- **To do**: Down to the last character, transcribe every record.
※ ※ ※
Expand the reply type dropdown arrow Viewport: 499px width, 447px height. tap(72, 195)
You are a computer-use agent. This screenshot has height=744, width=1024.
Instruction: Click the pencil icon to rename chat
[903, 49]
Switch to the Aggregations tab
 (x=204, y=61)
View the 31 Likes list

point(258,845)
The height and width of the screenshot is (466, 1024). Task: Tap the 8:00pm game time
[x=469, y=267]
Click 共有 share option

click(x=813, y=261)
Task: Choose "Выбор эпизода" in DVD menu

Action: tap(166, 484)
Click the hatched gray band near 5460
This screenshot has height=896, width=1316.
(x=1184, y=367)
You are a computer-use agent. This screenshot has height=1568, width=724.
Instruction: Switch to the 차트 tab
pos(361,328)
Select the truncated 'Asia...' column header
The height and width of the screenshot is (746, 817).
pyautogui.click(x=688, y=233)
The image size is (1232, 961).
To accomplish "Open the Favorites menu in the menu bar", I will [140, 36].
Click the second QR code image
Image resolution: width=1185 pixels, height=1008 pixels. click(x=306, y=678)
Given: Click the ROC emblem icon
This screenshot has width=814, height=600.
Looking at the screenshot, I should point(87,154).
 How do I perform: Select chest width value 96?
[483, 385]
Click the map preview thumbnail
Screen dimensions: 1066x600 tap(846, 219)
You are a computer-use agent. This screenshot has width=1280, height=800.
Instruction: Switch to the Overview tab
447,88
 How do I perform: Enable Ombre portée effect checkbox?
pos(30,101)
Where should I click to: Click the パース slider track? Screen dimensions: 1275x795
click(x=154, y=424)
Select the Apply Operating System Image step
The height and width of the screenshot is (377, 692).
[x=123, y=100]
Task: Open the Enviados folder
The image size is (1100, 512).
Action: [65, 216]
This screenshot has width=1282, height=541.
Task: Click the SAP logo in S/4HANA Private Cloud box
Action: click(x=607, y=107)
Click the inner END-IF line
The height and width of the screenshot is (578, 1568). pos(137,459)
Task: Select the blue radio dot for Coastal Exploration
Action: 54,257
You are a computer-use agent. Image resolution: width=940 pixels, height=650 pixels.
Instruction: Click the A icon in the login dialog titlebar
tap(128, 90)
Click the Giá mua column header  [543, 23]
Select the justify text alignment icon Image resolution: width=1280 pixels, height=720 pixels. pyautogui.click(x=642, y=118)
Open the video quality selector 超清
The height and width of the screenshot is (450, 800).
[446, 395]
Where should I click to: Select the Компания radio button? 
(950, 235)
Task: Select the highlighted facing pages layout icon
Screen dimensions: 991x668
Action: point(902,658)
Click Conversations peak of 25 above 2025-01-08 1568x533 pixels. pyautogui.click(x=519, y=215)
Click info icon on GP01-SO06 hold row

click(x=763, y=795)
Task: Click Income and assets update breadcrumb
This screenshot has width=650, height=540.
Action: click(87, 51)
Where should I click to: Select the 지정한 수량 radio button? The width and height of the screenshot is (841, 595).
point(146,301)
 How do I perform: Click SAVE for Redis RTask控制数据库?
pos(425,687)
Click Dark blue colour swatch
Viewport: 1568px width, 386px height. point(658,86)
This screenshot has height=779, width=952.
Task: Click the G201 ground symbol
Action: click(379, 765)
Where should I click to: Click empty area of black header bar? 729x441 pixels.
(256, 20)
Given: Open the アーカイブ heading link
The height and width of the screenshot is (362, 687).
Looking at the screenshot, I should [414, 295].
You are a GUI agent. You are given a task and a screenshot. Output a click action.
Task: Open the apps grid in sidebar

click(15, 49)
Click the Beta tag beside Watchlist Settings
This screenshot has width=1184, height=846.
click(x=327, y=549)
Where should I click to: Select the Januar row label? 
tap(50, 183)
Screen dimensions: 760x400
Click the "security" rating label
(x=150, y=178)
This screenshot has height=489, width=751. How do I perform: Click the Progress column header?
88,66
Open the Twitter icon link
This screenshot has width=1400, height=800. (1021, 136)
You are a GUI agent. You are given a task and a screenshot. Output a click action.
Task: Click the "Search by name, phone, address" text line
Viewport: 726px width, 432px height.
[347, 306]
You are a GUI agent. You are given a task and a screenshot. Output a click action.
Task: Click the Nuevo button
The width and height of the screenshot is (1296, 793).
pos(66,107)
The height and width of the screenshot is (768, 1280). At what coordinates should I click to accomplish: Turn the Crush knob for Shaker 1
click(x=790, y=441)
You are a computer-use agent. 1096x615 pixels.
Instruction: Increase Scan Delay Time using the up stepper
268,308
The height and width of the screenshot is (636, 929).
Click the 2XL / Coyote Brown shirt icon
※ ※ ※
- **Task response**:
Expand the reply type dropdown arrow Viewport: 499px width, 447px height. tap(72, 195)
You are a computer-use agent. This screenshot has height=744, width=1024.
Instruction: Click the pencil icon to rename chat
[903, 49]
Switch to the Aggregations tab
 (x=204, y=61)
View the 31 Likes list

point(258,845)
The height and width of the screenshot is (466, 1024). Task: Tap the 8:00pm game time
[x=469, y=267]
Click 共有 share option

click(x=813, y=261)
Task: Choose "Выбор эпизода" in DVD menu

Action: tap(166, 484)
Click the hatched gray band near 5460
This screenshot has height=896, width=1316.
(x=1184, y=367)
You are a computer-use agent. This screenshot has height=1568, width=724.
Instruction: Switch to the 차트 tab
pos(361,328)
Select the truncated 'Asia...' column header
The height and width of the screenshot is (746, 817).
pyautogui.click(x=688, y=233)
The image size is (1232, 961).
To accomplish "Open the Favorites menu in the menu bar", I will [140, 36].
Click the second QR code image
Image resolution: width=1185 pixels, height=1008 pixels. click(x=306, y=678)
Given: Click the ROC emblem icon
This screenshot has width=814, height=600.
Looking at the screenshot, I should point(87,154).
 How do I perform: Select chest width value 96?
[483, 385]
Click the map preview thumbnail
Screen dimensions: 1066x600 tap(846, 219)
You are a computer-use agent. This screenshot has width=1280, height=800.
Instruction: Switch to the Overview tab
447,88
 How do I perform: Enable Ombre portée effect checkbox?
pos(30,101)
Where should I click to: Click the パース slider track? Screen dimensions: 1275x795
click(x=154, y=424)
Select the Apply Operating System Image step
The height and width of the screenshot is (377, 692).
[x=123, y=100]
Task: Open the Enviados folder
The image size is (1100, 512).
Action: [65, 216]
This screenshot has width=1282, height=541.
Task: Click the SAP logo in S/4HANA Private Cloud box
Action: click(x=607, y=107)
Click the inner END-IF line
The height and width of the screenshot is (578, 1568). pos(137,459)
Task: Select the blue radio dot for Coastal Exploration
Action: 54,257
You are a computer-use agent. Image resolution: width=940 pixels, height=650 pixels.
Instruction: Click the A icon in the login dialog titlebar
tap(128, 90)
Click the Giá mua column header  [543, 23]
Select the justify text alignment icon Image resolution: width=1280 pixels, height=720 pixels. pyautogui.click(x=642, y=118)
Open the video quality selector 超清
The height and width of the screenshot is (450, 800).
[446, 395]
Where should I click to: Select the Компания radio button? 
(950, 235)
Task: Select the highlighted facing pages layout icon
Screen dimensions: 991x668
Action: point(902,658)
Click Conversations peak of 25 above 2025-01-08 1568x533 pixels. pyautogui.click(x=519, y=215)
Click info icon on GP01-SO06 hold row

click(x=763, y=795)
Task: Click Income and assets update breadcrumb
This screenshot has width=650, height=540.
Action: click(87, 51)
Where should I click to: Select the 지정한 수량 radio button? The width and height of the screenshot is (841, 595).
point(146,301)
 How do I perform: Click SAVE for Redis RTask控制数据库?
pos(425,687)
Click Dark blue colour swatch
Viewport: 1568px width, 386px height. point(658,86)
This screenshot has height=779, width=952.
Task: Click the G201 ground symbol
Action: click(379, 765)
Where should I click to: Click empty area of black header bar? 729x441 pixels.
(256, 20)
Given: Open the アーカイブ heading link
The height and width of the screenshot is (362, 687).
Looking at the screenshot, I should [414, 295].
You are a GUI agent. You are given a task and a screenshot. Output a click action.
Task: Open the apps grid in sidebar

click(15, 49)
Click the Beta tag beside Watchlist Settings
This screenshot has width=1184, height=846.
click(x=327, y=549)
Where should I click to: Select the Januar row label? 
tap(50, 183)
Screen dimensions: 760x400
Click the "security" rating label
(x=150, y=178)
This screenshot has height=489, width=751. How do I perform: Click the Progress column header?
88,66
Open the Twitter icon link
This screenshot has width=1400, height=800. (1021, 136)
You are a GUI agent. You are given a task and a screenshot. Output a click action.
Task: Click the "Search by name, phone, address" text line
Viewport: 726px width, 432px height.
[347, 306]
You are a GUI agent. You are given a task and a screenshot. Output a click action.
Task: Click the Nuevo button
The width and height of the screenshot is (1296, 793).
pos(66,107)
The height and width of the screenshot is (768, 1280). At what coordinates should I click to accomplish: Turn the Crush knob for Shaker 1
click(x=790, y=441)
You are a computer-use agent. 1096x615 pixels.
Instruction: Increase Scan Delay Time using the up stepper
268,308
The height and width of the screenshot is (636, 929).
Click the 2XL / Coyote Brown shirt icon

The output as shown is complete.